**What the exercise asks**: Shift the coordinates in the data's answers by 45, covering only the part that opens with the line containing "I will coord(357,126)." and closes with the line containing "pyautogui.click(x=55, y=29)". Reproduce every line of that part, both ends included, and add 45 to each coordinate in the answers.

**Entries**:
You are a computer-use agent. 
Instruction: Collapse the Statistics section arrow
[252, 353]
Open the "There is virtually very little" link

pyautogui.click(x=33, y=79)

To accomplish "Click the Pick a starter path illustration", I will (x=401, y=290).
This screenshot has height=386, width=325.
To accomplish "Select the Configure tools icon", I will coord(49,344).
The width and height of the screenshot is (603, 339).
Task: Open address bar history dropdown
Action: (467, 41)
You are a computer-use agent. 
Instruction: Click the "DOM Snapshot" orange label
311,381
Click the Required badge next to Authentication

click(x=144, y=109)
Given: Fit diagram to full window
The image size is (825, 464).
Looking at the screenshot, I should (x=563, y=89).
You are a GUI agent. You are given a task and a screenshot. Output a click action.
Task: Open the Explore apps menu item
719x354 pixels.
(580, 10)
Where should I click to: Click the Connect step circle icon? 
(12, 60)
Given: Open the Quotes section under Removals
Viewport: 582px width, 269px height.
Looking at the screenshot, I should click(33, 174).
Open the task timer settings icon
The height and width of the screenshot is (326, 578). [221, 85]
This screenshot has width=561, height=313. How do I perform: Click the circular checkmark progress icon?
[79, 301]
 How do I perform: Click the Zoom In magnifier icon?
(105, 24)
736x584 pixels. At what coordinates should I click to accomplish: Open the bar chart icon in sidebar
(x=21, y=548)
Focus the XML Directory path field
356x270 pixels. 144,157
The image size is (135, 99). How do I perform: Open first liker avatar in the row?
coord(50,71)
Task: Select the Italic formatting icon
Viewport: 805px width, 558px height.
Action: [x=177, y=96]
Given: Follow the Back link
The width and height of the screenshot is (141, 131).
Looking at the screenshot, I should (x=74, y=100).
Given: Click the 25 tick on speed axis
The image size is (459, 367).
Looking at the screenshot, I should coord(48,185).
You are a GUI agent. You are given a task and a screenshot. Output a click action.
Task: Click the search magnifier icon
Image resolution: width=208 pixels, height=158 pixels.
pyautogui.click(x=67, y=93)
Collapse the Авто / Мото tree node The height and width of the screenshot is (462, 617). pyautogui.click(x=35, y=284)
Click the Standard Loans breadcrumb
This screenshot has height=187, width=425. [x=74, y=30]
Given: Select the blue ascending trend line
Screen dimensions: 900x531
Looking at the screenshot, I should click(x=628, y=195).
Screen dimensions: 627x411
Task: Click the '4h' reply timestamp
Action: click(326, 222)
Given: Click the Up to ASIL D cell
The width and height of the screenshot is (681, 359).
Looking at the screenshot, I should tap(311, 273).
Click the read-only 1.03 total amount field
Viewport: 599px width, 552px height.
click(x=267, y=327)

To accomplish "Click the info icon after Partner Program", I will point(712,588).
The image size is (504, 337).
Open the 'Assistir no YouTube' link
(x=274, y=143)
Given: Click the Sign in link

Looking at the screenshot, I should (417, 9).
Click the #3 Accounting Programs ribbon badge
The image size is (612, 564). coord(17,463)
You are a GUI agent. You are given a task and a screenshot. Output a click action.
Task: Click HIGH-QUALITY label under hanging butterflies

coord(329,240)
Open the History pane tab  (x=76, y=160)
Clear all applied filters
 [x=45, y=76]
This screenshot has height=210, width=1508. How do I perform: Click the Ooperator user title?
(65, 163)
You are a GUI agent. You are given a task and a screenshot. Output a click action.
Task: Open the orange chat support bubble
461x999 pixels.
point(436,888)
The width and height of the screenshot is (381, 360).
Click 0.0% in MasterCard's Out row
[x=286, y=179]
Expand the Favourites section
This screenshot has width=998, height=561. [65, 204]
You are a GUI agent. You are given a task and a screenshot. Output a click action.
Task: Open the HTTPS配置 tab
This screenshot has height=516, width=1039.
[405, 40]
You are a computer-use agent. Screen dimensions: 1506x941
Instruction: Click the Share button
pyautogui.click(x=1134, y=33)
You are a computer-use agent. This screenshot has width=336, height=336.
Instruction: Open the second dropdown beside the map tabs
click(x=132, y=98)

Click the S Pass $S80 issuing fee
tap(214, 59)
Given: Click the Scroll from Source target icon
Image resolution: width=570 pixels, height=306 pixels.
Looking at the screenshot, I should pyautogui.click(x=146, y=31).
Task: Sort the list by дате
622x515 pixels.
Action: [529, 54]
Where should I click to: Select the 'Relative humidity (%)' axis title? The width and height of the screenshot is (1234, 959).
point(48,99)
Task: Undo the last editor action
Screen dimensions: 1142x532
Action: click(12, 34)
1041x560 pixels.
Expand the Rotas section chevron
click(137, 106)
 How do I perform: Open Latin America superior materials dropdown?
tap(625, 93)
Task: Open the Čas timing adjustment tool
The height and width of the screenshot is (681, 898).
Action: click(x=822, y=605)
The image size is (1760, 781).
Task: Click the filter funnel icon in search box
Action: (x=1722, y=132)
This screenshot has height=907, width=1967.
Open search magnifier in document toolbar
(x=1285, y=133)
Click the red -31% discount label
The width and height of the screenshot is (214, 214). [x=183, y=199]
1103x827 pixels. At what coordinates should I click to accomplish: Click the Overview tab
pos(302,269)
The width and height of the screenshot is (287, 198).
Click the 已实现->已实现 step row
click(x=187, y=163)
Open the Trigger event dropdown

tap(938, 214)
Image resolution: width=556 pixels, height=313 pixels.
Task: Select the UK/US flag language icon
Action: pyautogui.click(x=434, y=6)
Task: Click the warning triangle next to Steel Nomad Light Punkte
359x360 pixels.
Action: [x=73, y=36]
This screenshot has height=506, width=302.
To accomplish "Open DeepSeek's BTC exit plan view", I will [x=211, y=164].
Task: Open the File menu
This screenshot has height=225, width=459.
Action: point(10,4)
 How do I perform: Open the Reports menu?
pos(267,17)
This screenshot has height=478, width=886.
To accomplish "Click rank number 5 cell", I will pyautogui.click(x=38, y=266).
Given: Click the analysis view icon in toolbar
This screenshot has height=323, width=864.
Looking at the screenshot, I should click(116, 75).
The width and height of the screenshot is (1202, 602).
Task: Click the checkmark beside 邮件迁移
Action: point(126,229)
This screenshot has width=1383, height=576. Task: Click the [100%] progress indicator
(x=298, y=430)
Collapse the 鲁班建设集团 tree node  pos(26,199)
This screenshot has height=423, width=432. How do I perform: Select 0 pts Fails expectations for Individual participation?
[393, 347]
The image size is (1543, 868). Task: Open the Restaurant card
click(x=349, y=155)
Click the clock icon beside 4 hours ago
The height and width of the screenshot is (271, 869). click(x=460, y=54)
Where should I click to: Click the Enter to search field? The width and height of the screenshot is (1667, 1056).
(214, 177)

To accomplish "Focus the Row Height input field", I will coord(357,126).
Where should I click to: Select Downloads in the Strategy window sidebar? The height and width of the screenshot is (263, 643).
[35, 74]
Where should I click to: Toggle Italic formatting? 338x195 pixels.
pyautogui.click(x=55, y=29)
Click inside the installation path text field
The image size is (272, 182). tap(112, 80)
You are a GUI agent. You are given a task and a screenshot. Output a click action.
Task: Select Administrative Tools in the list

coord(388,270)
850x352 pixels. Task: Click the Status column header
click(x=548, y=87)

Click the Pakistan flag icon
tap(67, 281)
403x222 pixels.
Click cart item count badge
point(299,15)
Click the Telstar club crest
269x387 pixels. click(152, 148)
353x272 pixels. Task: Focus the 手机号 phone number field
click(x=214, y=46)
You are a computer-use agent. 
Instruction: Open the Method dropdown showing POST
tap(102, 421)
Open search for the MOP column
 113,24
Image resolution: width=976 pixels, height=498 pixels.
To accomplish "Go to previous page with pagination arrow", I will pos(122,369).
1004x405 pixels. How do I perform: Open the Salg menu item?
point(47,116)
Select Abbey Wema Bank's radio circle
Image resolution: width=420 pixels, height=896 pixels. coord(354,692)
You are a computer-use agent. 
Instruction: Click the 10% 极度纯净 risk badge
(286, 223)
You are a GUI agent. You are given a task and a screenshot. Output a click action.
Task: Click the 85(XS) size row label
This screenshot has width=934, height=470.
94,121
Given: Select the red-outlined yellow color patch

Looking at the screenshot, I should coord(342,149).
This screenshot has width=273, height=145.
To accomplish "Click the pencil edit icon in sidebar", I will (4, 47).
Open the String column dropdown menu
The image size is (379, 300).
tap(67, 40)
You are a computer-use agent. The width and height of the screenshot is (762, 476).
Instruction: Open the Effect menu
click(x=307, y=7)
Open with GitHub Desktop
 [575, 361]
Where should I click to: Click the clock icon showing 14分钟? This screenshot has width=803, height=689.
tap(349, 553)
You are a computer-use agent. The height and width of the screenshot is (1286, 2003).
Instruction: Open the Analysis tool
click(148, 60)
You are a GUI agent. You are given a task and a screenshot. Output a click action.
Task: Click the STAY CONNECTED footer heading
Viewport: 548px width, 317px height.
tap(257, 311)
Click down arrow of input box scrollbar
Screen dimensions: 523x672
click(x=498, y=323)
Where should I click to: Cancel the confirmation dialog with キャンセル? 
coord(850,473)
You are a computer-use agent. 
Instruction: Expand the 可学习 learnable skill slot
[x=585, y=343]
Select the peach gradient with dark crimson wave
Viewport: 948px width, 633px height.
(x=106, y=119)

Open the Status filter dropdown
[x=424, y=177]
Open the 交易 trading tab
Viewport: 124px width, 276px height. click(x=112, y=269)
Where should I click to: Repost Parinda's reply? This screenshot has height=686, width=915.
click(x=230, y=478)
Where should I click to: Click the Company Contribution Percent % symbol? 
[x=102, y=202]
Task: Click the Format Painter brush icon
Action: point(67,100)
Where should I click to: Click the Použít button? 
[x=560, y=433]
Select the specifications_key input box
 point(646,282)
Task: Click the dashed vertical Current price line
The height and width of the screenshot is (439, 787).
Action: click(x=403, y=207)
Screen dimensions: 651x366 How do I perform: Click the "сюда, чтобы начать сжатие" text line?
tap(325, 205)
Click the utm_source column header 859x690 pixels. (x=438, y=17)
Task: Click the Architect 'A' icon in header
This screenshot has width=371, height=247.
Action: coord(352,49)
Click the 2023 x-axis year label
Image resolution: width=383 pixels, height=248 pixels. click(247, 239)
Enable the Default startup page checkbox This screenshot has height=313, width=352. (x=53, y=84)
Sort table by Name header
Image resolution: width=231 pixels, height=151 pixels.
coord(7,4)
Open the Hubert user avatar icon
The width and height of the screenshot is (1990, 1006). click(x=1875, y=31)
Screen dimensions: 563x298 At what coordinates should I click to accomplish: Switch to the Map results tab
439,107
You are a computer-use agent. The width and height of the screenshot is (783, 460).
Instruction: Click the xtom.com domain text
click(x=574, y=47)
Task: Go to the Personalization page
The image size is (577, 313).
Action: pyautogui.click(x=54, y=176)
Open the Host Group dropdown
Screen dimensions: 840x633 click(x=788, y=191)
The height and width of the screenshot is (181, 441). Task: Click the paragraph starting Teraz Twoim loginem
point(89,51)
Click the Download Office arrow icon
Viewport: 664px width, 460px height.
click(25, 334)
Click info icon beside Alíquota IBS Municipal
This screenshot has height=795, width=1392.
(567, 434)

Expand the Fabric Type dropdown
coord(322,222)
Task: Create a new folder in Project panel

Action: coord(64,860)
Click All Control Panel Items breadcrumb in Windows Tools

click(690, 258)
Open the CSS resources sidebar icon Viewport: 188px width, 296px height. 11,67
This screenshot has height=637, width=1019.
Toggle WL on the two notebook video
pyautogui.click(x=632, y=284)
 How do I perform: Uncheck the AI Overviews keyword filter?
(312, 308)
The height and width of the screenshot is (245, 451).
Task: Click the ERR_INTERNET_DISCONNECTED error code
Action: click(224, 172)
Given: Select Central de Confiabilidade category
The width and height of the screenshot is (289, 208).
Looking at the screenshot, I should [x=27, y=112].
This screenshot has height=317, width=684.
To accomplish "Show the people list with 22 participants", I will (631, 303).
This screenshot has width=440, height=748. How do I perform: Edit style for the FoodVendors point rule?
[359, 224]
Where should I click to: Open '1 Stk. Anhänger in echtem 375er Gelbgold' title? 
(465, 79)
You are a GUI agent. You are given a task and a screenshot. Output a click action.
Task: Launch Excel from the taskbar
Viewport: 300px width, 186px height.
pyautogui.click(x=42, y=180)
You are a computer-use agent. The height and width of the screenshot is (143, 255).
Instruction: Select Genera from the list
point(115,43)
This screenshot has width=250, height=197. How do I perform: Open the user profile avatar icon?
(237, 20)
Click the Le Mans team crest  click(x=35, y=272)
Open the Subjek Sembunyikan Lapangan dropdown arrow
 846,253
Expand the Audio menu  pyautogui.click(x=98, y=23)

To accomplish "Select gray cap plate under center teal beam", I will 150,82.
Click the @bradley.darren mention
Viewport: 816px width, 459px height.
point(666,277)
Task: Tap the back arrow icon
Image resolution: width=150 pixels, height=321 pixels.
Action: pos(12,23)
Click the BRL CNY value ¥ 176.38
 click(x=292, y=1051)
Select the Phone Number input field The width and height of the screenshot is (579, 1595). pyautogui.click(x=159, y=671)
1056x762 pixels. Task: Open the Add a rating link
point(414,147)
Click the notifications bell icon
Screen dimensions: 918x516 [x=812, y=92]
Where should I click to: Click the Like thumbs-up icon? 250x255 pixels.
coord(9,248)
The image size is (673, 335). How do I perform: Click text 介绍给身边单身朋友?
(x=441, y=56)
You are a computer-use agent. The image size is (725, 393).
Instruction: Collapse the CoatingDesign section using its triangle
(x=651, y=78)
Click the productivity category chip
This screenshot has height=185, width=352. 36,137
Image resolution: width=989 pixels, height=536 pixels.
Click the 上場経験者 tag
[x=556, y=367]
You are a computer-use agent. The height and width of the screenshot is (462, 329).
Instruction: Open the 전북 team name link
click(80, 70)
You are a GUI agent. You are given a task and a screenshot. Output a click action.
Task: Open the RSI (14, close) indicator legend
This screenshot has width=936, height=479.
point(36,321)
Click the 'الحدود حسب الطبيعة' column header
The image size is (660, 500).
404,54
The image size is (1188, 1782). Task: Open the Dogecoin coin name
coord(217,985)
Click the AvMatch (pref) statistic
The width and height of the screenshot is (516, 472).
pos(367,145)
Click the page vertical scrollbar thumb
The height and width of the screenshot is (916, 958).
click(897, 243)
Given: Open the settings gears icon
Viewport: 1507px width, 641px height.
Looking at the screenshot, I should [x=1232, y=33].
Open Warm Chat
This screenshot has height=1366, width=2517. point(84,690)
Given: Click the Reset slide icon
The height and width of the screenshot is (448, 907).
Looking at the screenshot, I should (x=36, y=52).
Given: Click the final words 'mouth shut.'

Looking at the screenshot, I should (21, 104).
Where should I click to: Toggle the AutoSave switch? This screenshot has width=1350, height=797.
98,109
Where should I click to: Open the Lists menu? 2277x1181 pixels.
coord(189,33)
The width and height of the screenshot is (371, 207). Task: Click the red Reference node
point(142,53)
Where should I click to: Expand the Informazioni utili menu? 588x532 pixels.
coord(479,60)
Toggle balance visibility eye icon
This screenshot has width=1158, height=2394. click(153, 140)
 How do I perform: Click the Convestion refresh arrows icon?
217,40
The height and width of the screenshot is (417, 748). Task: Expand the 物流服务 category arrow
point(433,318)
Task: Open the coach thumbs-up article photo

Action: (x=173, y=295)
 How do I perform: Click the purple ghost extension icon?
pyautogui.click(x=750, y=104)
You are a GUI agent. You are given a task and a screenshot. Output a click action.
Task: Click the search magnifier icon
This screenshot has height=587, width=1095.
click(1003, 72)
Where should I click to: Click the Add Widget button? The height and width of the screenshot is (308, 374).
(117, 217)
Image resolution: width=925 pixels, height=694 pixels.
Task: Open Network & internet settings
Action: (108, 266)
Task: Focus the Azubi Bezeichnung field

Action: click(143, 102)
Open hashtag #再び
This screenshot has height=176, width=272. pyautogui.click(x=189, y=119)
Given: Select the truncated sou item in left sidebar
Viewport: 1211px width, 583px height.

**Exercise output**:
To accomplish "Focus the Row Height input field", I will coord(402,171).
Where should I click to: Select Downloads in the Strategy window sidebar? The height and width of the screenshot is (263, 643).
[80, 119]
Where should I click to: Toggle Italic formatting? 338x195 pixels.
pyautogui.click(x=100, y=74)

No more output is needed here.